# [Extrait choisi]
---*---

Afin de contrer ces écueils méthodologiques, il y a lieu d’approfondir les réflexions sur la manière dont les erreurs de diagnostic des préférences adaptatives peuvent mener à des formes d’injustices épistémiques, c’est-à-dire où les personnes responsables des interventions jouissent d’un excès de crédibilité tandis que les populations dites « vulnérables » souffrent d’un déficit. Il me semble qu’un travail a certainement été accompli par Khader, qui a mis l’accent sur l’importance d’inclure les personnes concernées dans les interventions visant les personnes dont nous soupçonnons qu’elles ont des préférences adaptatives. Néanmoins, un travail doit être mis de l’avant pour donner une réelle profondeur à ce caractère délibératif afin d’éviter les dérives de diagnostic[85]. Des erreurs de diagnostic pouvant mener à une injustice testimoniale, où la perspective d’une personne marginalisée n’est pas reconnue à juste titre, peuvent potentiellement être évitées en adoptant une théorie normative davantage enracinée dans le concret[86].

---*---

# [Données fournies]
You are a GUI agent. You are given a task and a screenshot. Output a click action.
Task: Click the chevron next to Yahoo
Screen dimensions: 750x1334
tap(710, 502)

---*---

# [Objectif de la tâche]
Pour chacun des énoncés suivants, dites s’il concorde avec l’extrait sur les préférences adaptatives et citez les mots de l’extrait qui tranchent.
1. Les personnes responsables des interventions souffrent d’un déficit de crédibilité.
2. Khader a insisté sur l’importance d’inclure les personnes concernées dans les interventions.
3. Pour éviter les erreurs de diagnostic, l’extrait propose une théorie normative plus abstraite.

# [Réponse rédigée]
1. Non : « les personnes responsables des interventions jouissent d’un excès de crédibilité ».
2. Oui : « Khader, qui a mis l’accent sur l’importance d’inclure les personnes concernées dans les interventions ».
3. Non : « en adoptant une théorie normative davantage enracinée dans le concret ».